• [GOAL OF THE EXERCISE]: Those lines of the records that contain "Live" are to be located and copied.

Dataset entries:

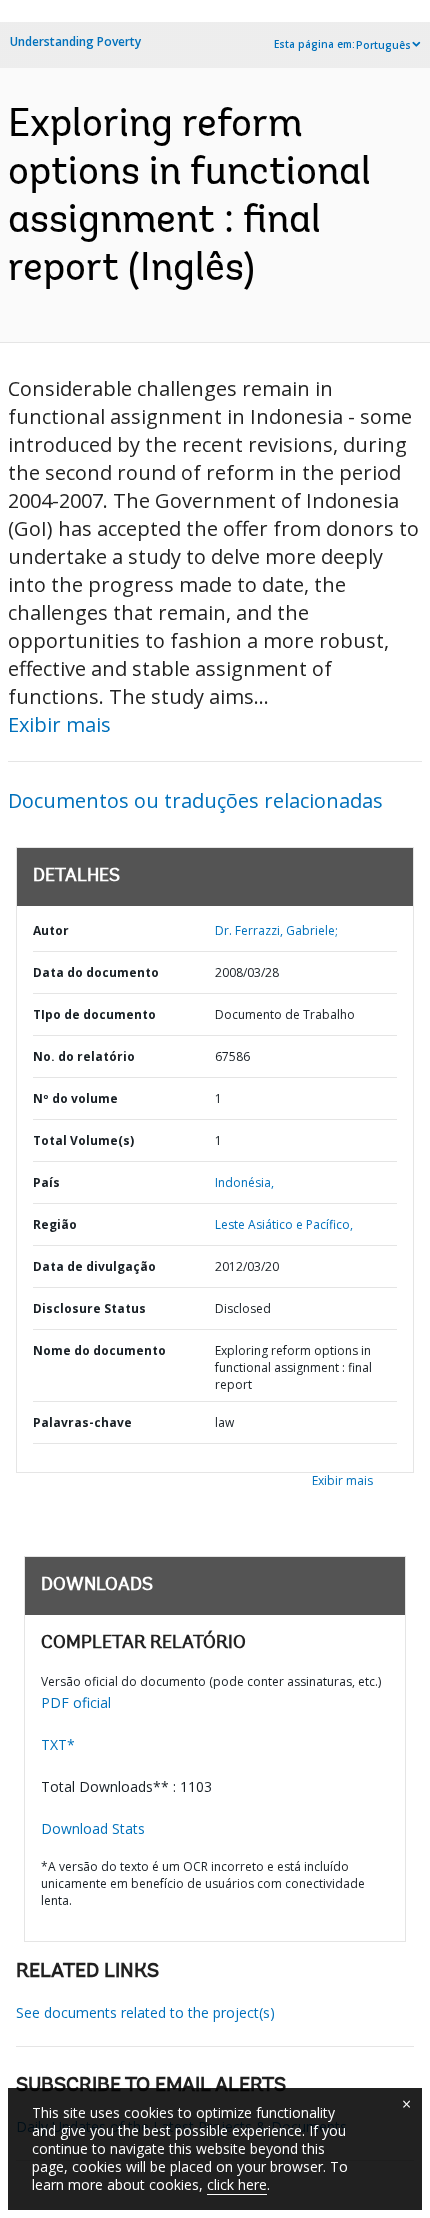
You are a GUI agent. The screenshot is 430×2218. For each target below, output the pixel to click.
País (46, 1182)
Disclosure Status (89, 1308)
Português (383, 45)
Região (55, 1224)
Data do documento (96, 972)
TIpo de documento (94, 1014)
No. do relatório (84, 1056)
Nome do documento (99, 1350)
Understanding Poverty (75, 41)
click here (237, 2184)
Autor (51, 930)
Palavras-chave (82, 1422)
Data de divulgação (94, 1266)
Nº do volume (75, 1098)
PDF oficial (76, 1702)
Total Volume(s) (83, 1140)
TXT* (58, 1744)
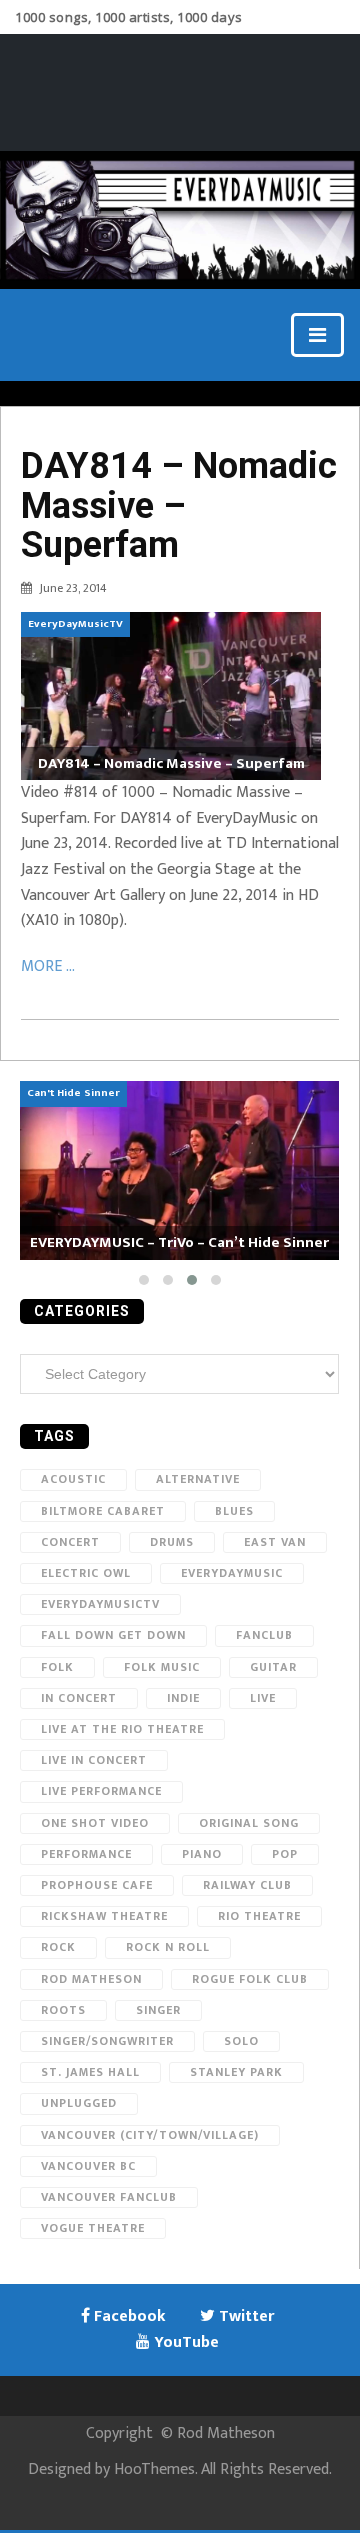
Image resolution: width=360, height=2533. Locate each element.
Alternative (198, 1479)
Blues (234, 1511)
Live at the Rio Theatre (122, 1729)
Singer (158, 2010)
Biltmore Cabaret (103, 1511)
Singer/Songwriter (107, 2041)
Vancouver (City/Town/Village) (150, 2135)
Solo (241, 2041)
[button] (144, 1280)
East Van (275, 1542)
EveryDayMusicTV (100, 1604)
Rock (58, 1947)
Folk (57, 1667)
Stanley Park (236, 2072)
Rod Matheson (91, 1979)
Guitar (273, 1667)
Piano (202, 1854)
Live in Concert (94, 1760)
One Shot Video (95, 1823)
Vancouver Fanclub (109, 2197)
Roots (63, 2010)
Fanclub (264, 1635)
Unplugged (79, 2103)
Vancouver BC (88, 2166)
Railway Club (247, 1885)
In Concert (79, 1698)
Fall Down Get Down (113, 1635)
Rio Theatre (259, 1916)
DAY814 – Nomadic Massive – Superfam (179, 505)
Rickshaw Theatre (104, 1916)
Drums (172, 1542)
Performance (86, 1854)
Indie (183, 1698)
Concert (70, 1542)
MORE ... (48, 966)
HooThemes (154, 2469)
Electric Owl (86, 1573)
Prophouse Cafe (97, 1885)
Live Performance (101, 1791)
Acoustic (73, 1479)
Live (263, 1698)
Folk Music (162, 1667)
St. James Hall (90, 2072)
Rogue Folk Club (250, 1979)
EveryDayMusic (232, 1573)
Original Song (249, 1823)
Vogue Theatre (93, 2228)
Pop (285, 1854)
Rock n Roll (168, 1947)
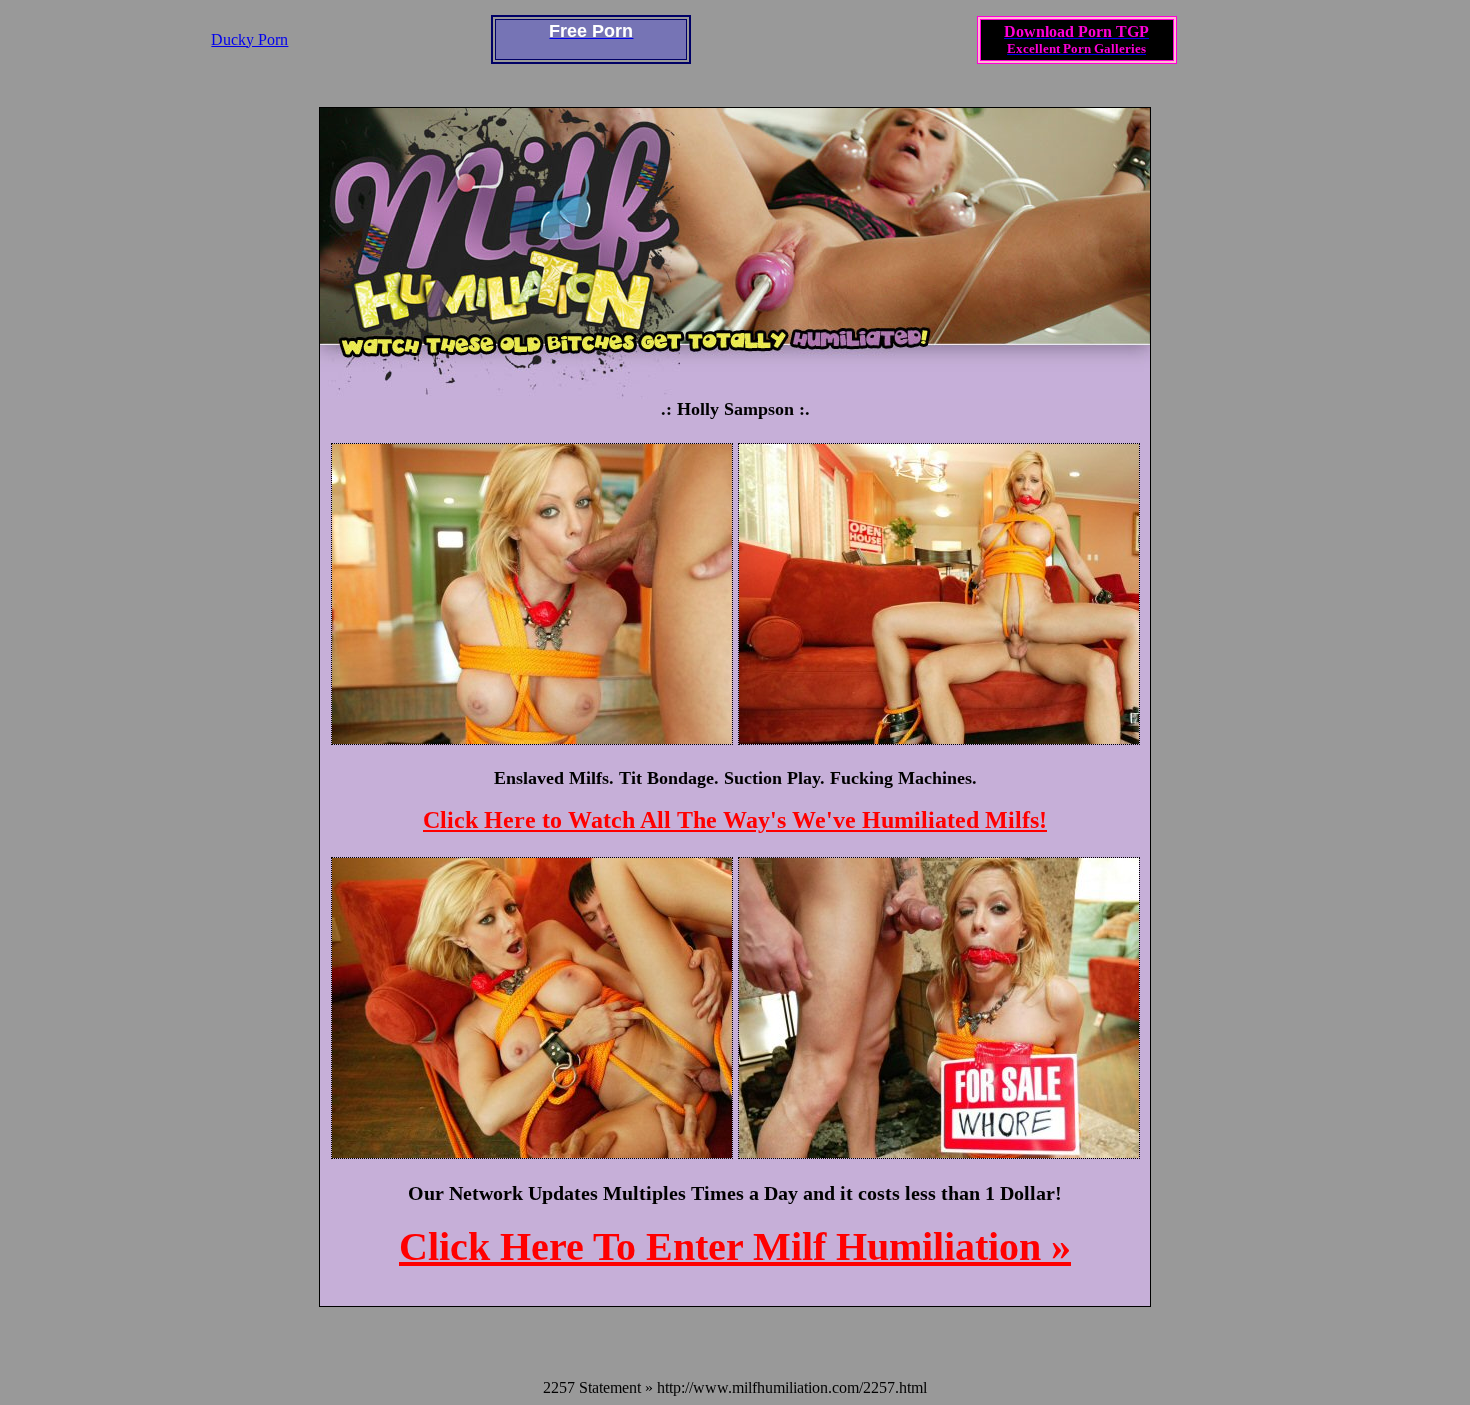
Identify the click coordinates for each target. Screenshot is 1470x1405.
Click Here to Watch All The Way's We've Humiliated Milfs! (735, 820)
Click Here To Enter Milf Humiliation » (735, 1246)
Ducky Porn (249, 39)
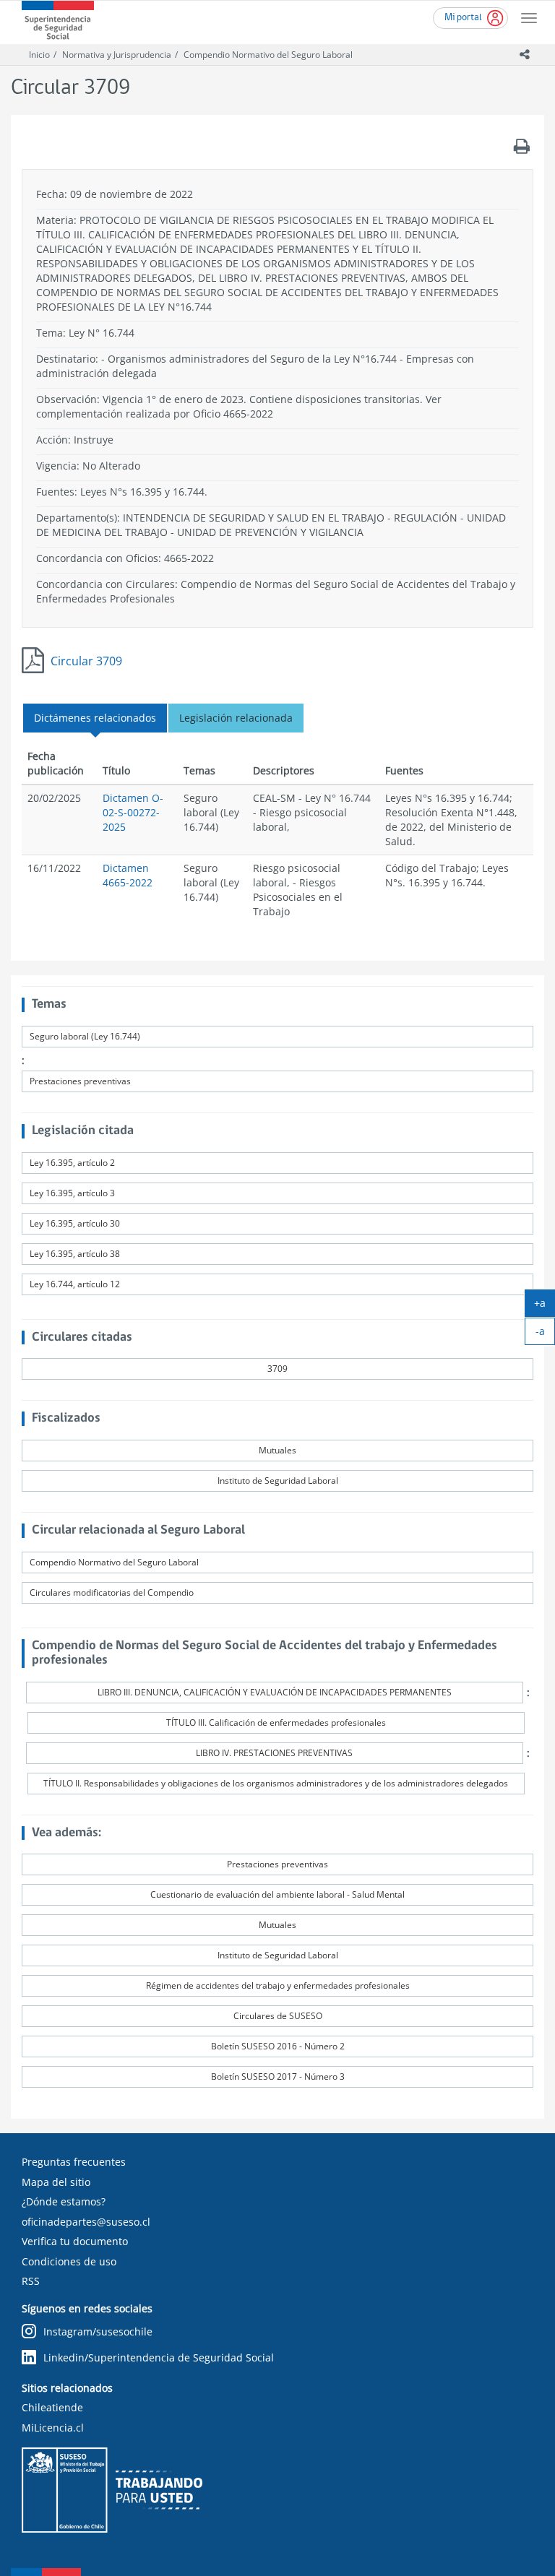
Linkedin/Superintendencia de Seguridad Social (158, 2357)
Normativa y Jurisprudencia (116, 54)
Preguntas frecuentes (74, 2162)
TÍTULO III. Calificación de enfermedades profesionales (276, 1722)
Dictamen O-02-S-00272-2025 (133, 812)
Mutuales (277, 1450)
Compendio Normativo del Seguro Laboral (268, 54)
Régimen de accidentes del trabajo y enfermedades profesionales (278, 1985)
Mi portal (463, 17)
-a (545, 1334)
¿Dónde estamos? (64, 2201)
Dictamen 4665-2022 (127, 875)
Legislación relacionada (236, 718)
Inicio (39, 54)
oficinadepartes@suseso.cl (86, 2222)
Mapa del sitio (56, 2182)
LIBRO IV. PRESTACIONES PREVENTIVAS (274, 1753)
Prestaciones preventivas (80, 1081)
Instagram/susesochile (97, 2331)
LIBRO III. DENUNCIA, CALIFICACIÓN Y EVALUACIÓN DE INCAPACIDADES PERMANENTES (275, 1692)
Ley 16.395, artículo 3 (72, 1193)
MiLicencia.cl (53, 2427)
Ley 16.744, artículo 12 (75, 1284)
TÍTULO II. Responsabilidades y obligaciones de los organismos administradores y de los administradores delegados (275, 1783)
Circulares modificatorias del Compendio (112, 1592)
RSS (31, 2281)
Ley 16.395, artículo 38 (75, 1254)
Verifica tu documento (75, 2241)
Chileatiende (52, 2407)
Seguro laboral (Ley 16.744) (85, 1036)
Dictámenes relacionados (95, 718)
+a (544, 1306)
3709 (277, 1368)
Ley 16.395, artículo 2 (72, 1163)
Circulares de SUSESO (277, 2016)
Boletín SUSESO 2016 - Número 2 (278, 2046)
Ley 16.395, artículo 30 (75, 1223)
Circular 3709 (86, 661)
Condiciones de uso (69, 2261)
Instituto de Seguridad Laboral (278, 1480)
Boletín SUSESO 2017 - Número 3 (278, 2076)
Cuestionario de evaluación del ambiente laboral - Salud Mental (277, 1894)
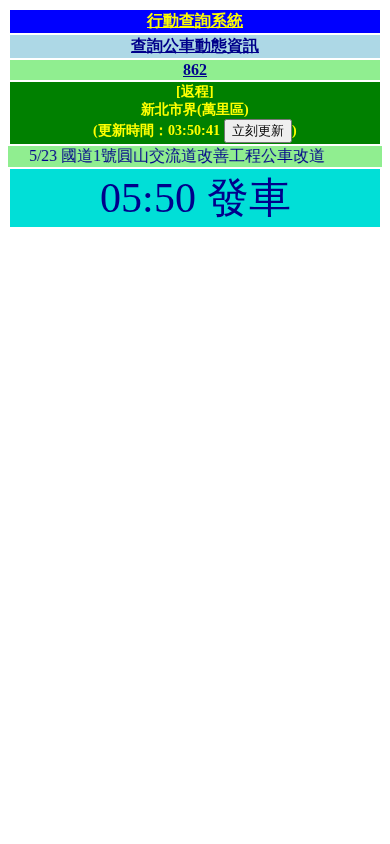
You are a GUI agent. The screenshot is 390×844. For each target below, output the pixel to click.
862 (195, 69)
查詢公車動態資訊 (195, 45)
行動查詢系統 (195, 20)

• [SOLUTION]:
Live at the Rio Theatre (122, 1729)
Live in Concert (94, 1760)
Live Performance (101, 1791)
Live (263, 1698)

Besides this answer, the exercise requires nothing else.